Excerpted passage.
• • •

Pakistan is among the WHO Eastern Mediterranean regions which is reported as moderate malaria-endemic with 63 million people at high risk and 217 million at moderate risk of malaria. The disease is still present in an endemic state in Pakistan and the 98% proportion of total malaria burden is covered by Pakistan among the seven countries in the region19,21. There is dire need of the estimation of future risk of mosquito borne diseases based on mosquito fauna. Therefore, this study is based to estimate the relative abundance of mosquitoes on the conventional microscopy, and finding out the correlation of the meteorological parameters (temperature, humidity and rainfall) with the abundance of the mosquitoes. In addition, this study is also focused on the use of nested PCR to explore the Plasmodium spp. in the female Anopheles mosquitoes from three climatic zones of Punjab province, Pakistan.

• • •

According to the passage on malaria in Pakistan, how many people in Pakistan are at high risk of malaria?

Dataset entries
• • •

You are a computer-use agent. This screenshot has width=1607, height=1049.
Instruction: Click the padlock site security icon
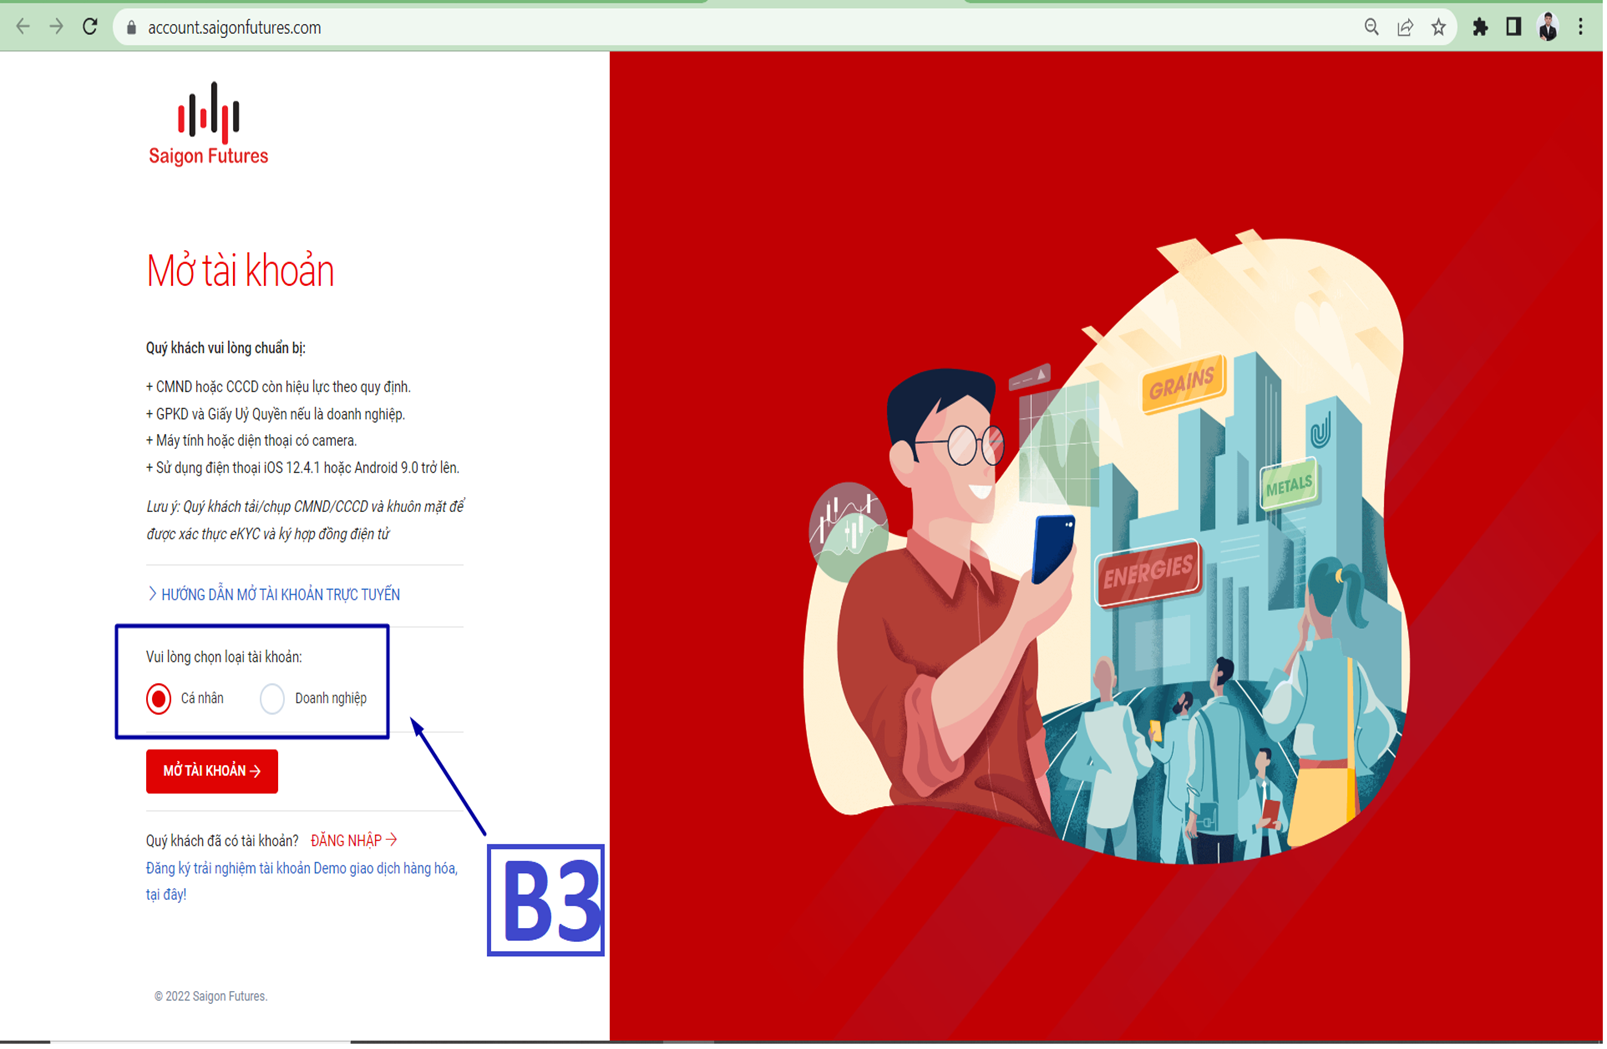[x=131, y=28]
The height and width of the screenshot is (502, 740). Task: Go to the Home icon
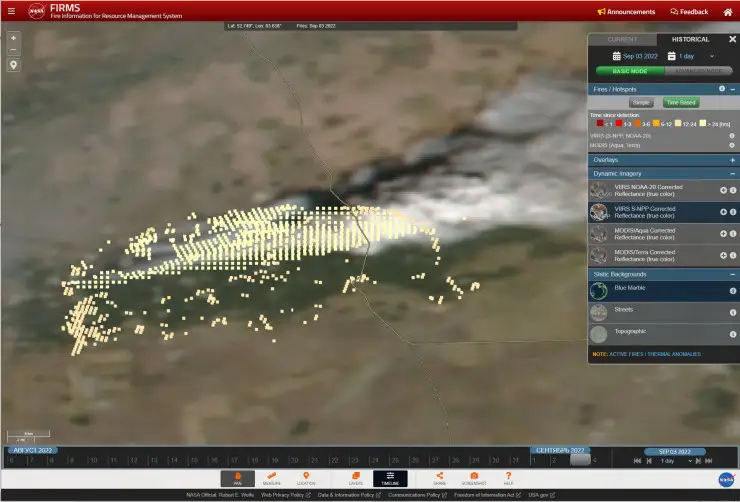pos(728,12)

• • •

Task answer.
63 million people